▶ Items:
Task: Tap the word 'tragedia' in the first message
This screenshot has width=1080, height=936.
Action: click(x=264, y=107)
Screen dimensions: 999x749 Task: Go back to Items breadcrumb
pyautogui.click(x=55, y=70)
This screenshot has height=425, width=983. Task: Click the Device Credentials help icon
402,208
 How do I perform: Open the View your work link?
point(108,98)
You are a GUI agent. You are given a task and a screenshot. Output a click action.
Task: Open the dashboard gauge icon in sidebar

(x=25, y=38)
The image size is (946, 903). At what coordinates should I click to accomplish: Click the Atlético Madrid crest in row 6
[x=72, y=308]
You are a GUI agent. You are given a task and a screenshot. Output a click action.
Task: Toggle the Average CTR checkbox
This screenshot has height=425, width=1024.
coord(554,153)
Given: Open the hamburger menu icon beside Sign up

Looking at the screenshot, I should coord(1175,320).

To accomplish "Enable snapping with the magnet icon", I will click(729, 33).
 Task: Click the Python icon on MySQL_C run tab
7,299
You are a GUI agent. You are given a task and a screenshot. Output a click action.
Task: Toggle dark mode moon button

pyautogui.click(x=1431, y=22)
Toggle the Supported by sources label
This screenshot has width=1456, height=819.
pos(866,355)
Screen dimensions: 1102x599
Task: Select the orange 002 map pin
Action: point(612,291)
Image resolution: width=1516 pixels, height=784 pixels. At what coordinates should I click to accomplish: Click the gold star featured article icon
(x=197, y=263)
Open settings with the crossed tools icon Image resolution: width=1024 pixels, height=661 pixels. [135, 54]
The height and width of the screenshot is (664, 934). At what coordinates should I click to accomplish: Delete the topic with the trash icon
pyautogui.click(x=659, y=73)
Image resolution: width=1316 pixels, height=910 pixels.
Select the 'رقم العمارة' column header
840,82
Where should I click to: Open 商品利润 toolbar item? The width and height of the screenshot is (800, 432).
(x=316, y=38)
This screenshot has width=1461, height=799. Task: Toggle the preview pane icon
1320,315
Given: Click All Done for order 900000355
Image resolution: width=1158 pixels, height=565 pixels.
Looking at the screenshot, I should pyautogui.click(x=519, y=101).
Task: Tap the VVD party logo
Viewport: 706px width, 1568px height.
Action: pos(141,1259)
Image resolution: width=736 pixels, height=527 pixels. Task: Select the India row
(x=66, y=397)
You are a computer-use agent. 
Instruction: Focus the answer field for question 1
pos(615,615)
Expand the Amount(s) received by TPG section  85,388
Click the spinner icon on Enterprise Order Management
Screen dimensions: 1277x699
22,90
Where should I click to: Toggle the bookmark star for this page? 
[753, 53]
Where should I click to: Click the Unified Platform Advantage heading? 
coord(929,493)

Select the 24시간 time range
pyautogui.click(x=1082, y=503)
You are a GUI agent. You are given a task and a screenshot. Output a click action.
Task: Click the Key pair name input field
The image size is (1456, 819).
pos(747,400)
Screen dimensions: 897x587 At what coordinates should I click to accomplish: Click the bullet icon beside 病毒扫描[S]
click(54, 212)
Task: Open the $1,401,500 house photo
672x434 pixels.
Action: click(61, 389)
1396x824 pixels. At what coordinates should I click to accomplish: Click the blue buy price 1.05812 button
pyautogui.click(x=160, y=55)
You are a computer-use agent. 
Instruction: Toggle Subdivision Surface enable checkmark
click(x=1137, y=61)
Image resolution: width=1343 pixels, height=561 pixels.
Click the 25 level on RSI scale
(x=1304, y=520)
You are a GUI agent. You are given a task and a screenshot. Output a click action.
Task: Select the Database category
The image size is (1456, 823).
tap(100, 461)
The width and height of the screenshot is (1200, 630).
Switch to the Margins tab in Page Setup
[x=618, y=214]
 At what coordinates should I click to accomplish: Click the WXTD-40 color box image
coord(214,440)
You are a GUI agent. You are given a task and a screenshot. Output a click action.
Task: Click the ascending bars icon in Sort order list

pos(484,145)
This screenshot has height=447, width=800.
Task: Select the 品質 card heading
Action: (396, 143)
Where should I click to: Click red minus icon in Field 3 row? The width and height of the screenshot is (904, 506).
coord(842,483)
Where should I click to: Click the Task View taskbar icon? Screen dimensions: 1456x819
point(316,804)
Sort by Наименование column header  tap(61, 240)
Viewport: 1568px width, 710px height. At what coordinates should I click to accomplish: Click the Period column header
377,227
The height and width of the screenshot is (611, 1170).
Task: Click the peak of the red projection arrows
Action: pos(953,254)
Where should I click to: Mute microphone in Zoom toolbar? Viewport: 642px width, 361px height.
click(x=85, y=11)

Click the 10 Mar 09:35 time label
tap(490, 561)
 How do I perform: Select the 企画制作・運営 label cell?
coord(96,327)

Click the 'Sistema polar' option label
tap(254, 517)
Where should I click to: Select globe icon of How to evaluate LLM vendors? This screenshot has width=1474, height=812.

▶ Exercise objective: Reproduce everything in the data from the line containing "1396x824 pixels. At" down to the line containing "click(x=1137, y=61)", with -150 added to every coordinate in the answers.

▶ Response:
1396x824 pixels. At what coordinates should I click to accomplish: Click the blue buy price 1.05812 button
pyautogui.click(x=10, y=-95)
You are a computer-use agent. 
Instruction: Toggle Subdivision Surface enable checkmark
click(x=987, y=-89)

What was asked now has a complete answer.